Here is the info for Caplan’s paper quoted above:
Arthur Caplan "Are We Ready for Mass Genetic Testing: Ethical and Social Hurdles" Annual Meeting of Women in Biotechnology. October 16, 2002. (Meeting transcript in pdf)
The Third Annual International Bioethics Forum (April 22-23) is titled "Who Knows? Who Should Know? Welcome to the World of Genetic Testing."
University of Otago has been promised $2 million, says here, by the New Zealand Law Foundation to coordinate an international research team for studying the legal and ethical implications of genomic technologies.
Is there any interest in by medical consumers to read their own medical record?

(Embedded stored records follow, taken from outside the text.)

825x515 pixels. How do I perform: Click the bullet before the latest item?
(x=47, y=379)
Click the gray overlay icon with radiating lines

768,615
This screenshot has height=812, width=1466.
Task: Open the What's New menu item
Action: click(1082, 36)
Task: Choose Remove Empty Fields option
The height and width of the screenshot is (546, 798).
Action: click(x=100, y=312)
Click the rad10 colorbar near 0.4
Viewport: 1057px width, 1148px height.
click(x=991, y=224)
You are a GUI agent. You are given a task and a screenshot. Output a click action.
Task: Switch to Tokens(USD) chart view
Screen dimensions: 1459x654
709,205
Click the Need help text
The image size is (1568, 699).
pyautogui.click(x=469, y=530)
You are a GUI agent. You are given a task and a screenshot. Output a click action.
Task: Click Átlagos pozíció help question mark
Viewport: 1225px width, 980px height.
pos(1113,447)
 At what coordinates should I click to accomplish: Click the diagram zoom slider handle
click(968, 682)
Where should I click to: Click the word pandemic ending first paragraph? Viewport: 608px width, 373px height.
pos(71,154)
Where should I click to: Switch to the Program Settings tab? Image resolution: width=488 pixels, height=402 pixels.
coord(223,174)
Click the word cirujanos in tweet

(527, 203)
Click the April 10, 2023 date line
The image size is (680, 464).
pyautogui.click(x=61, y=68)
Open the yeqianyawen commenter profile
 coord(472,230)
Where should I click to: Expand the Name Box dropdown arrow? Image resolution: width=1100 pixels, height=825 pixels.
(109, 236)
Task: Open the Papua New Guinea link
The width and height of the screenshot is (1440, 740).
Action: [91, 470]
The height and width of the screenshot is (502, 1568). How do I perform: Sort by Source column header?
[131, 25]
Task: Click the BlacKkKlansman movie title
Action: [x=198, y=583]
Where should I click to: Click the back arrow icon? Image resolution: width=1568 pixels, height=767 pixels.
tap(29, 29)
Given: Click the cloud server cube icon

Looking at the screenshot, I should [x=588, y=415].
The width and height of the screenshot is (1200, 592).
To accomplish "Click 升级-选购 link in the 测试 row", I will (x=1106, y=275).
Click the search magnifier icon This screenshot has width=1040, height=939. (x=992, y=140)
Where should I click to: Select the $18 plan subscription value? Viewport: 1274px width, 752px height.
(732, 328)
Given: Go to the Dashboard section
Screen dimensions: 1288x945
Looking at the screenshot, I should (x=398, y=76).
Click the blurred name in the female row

EHR vendors take note, a recent survey of 4500 adults suggests that they do. Of those that responded, 36% were "very interested" and 43% were "somewhat interested."
Does medical privacy last beyond the grave? Historical artifacts that are biological materials, such as a lock of Beethoven’s hair or the blood of Lincoln–in the form of stains on bed sheets–can provide answers to historical questions: Were opiates included in the more than 75 medicines given to Beethoven on his deathbed? Did Lincoln have Marfan syndrome?
This article describes the activities of a one interdisciplinary group organized by the Chicago Historical Society to look at these questions.
Glennda Chui, Rules Sought for Genetic Sleuths, Mercury News, April 9, 2004.
This month’s MIT Technology Review has a brief mention of a "ring sensor" device being developed by Harry Asada and Phillip Shaltis. Have a look at the prototype here. A medical patient wears this ring and it monitors various vital signs such as heart rate, temp, and blood-oxygen concentration. The device is also wireless enabled, so the data can be sent to another device such as your computer. Couple this with a toilet that can perform a urinalysis, such as the Glycosuria Checker WELL-U II by Toto, and one can begin to see the front edge of continuous health monitoring.